From: Simon Kitching
Subject: search and boot using GPT GUID values
Date: Tue, 06 Apr 2010 20:22:44 +1200

Hi All,

I've been experimenting with booting linux from a GPT-formatted drive on
a BIOS-based x86 pc.

=== (1)
Is there a grub "search" command variant to find the (hdx,y) value for a
GPT partition GUID? (I can't see one).

If not, do you think this would be a useful thing? I might be interested
in trying to code this up.

Yes, search.fs_uuid can also be used; AFAICS there isn't a *huge*
advantage to using partition GUID here, but it fits well with (2) below.

=== (2)
When linux is started without an initrd, the root= param supports only
   * root=major:minor
   * root=number         where number is major<<n + minor
   * root=/dev/sd{n}{p}  
      where n depends on the order in which linux discovers the disks,
      and p is the partition index.

None of these options are robust against hardware changes that change
the linux disk enumeration order.
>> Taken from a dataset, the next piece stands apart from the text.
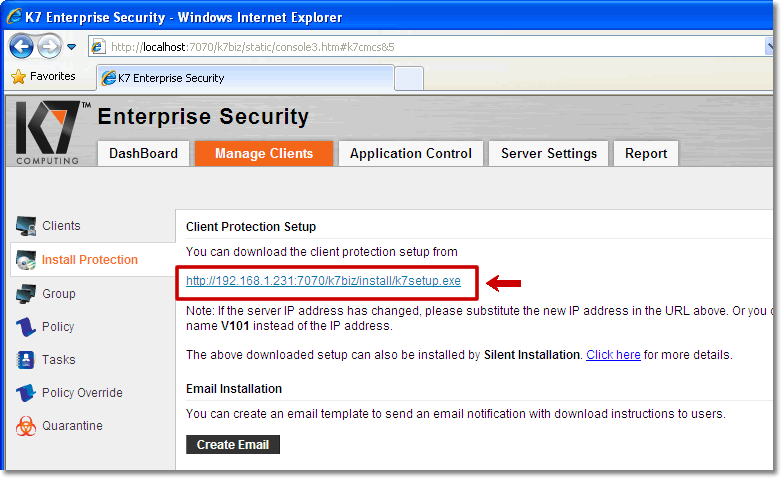Click the Create Email button
This screenshot has height=479, width=782.
click(x=233, y=445)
When an initrd is used, then
UUID/LABEL can work around this but without initrd these are not
available.

So what do you think about
  (a) adding root=GUID as a kernel option
  (b) optionally using the search command from (1) above
so that something like the following can be done:

      set ROOTGUID=ABCD1234ABCD5678
      search.gpt_guid $ROOTGUID
      linux /mykernel root=$ROOTGUID

It seems to me that both the grub and kernel parts are reasonably
simple. The kernel just needs to be enhanced to store the GUID value on
the relevant device objects as it creates them. File do_mounts.c already
iterates over all devices to handle "/dev/sda1" style paths, so this can
just be enhanced to check the new GUID value too. And the "guidmap"
command should be really trivial.

Note that root=GUID can be implemented with just support for
partition-schemes compiled in to the linux kernel (which is usual; GPT
support is there by default). The GUID is just an array of 16 bytes in
the partition table, and linux scans the partition tables already.

This solution also appears to be reasonably cross-platform, as GPT is a
platform-independent and bootloader-independent specification.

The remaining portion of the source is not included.